Shania Twain's St. Louis Show 'Don't Impress Me Much'

The singer now sounds more like Tanya Tucker singing Shania Twain songs

Jun 7, 2023 at 1:29 pm
Shania Twain played to a sold-out crowd at the Hollywood Casino Amphitheater.
Steve Leftridge
Shania Twain played to a sold-out crowd at the Hollywood Casino Amphitheater.

For her current tour (which apparently should have been sponsored by Ozempic), Shania Twain is doing her damnedest to both embody a new image and to turn back the hands of time, and the enthusiasm on hand for her sold-out Hollywood Casino Amphitheater concert on Sunday night proves that ’90s nostalgia is giving Twain a big boost. With a 70 percent female audience, the show was marked by gaggles of girls drinking show-specific watermelon margaritas (“space cowgirls”) and wearing light-up cowboy hats and “Let’s Go Girls” T-shirts.

Twain, who turns 58 this summer, looks entirely different from when she was selling zillions of copies of Come On Over as the fresh-faced crossover queen of country-pop in the ’90s. When the show started, Twain popped up out of a huge wagon being pushed through the aisles in the middle of the crowd by beefy security dudes while wearing a shiny black trench coat, pink sunglasses and a blonde wig and singing “Waking Up Dreaming” from her latest album Queen of Me as she was paraded through a sea of fans frantically filming her.
--
» **WHAT YOU WILL DO**:
1. Please translate this sentence from the concert review into Spanish: "Shania Twain played to a sold-out crowd at the Hollywood Casino Amphitheater."
2. According to the concert review, what proves that '90s nostalgia is giving Twain a big boost? Answer in one to three sentences.

[Stored records]
--
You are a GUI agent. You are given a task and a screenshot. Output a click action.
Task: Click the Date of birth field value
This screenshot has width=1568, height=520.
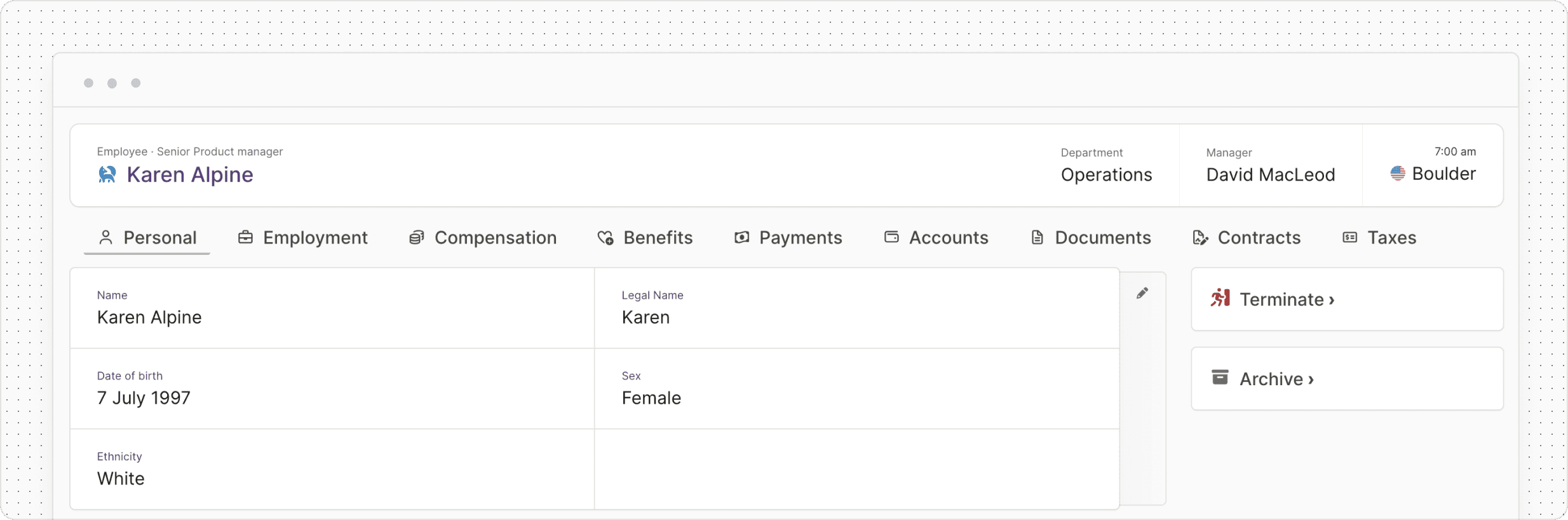pos(144,398)
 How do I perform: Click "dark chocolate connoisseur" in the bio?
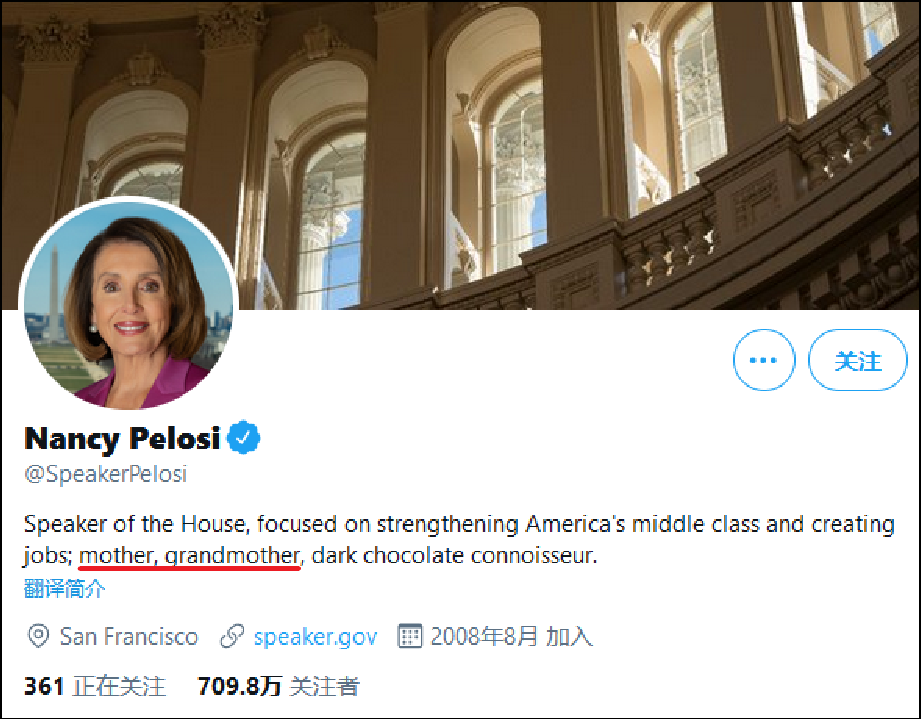point(454,555)
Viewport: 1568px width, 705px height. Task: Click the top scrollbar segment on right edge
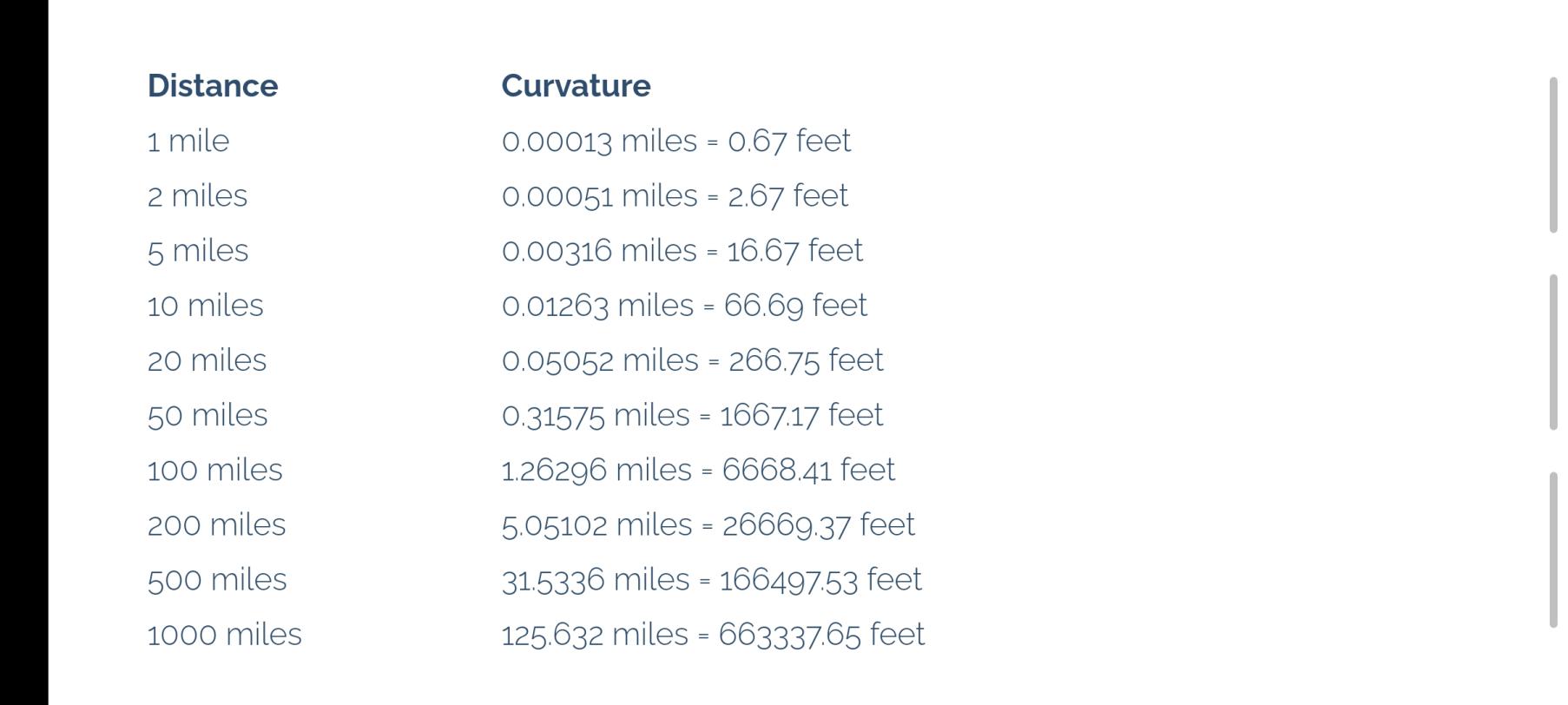(x=1553, y=155)
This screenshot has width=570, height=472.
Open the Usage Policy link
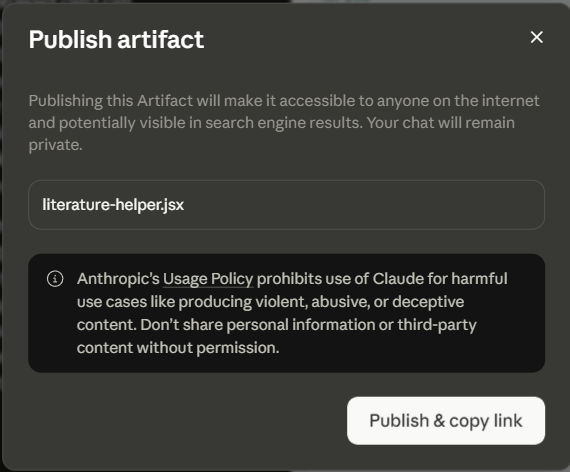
--
» **SOLUTIONS BY TASK**:
1. Shania Twain actuó ante un lleno total en el Hollywood Casino Amphitheater.

2. The enthusiasm at her sold-out Sunday night concert at the Hollywood Casino Amphitheater proves it. The review points to a 70 percent female audience, with groups of women drinking watermelon margaritas made for the show and wearing light-up cowboy hats and "Let's Go Girls" T-shirts.